[prev in list] [next in list] [prev in thread] [next in thread] 

List:       hadoop-dev
Subject:    [jira] [Resolved] (HADOOP-11281) Add flag to fs.shell to skip _COPYING_ file
From:       "Chris Nauroth (JIRA)" <jira () apache ! org>
Date:       2015-01-30 19:06:37
Message-ID: JIRA.12753788.1415389733000.217271.1422644797705 () Atlassian ! JIRA
[Download RAW message or body]


     [ https://issues.apache.org/jira/browse/HADOOP-11281?page=com.atlassian.jira.plugin.system.issuetabpanels:all-tabpanel \
]

Chris Nauroth resolved HADOOP-11281.
------------------------------------
    Resolution: Duplicate

> Add flag to fs.shell to skip _COPYING_ file
> -------------------------------------------
> 
> Key: HADOOP-11281
> URL: https://issues.apache.org/jira/browse/HADOOP-11281
> Project: Hadoop Common
> Issue Type: Improvement
> Components: fs, fs/s3
> Environment: Hadoop 2.2 but is in all of them.
> AWS EMR 3.0.4
> Reporter: Corby Wilson
> Priority: Critical
> 
> Amazon S3 does not have a rename feature.
> When you use the hadoop shell or distcp feature, hadoop first uploads the file \
> using the ._COPYING_ extension, then renames the file to the final output. Code:
> org/apache/hadoop/fs/shell/CommandWithDestination.java
> PathData tempTarget = target.suffix("._COPYING_");
> targetFs.setWriteChecksum(writeChecksum);
> targetFs.writeStreamToFile(in, tempTarget, lazyPersist);
> targetFs.rename(tempTarget, target);
> The problem is that on rename, we actually have to download the file again (through \
> an InputStream), then upload it again. For very large files (>= 5GB) we have to use \
> multipart upload.
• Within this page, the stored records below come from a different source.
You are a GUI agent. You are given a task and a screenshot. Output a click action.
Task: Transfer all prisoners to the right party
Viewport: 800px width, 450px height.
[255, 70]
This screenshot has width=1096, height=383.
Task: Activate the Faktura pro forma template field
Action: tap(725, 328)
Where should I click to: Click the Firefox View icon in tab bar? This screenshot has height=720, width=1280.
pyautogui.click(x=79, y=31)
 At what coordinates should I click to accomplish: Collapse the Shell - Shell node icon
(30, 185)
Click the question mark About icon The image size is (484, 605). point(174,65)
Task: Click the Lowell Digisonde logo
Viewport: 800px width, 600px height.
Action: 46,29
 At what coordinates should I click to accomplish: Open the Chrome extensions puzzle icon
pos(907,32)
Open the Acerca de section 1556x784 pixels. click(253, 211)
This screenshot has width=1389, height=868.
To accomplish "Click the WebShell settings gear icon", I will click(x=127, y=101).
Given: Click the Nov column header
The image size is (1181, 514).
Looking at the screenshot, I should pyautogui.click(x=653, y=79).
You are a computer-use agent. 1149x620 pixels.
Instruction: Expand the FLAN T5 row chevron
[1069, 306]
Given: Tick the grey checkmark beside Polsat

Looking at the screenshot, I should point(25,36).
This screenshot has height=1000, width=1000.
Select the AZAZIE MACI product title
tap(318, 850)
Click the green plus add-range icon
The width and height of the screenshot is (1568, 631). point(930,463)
So if we are processing several TB of multi GB files, we are \
> actually writing the file to S3 twice and reading it once from S3. It would be nice \
> to have a flag or core-site.xml setting that allowed us to tell hadoop to skip the \
> copy and just write the file once.



--
This message was sent by Atlassian JIRA
(v6.3.4#6332)


[prev in list] [next in list] [prev in thread] [next in thread] 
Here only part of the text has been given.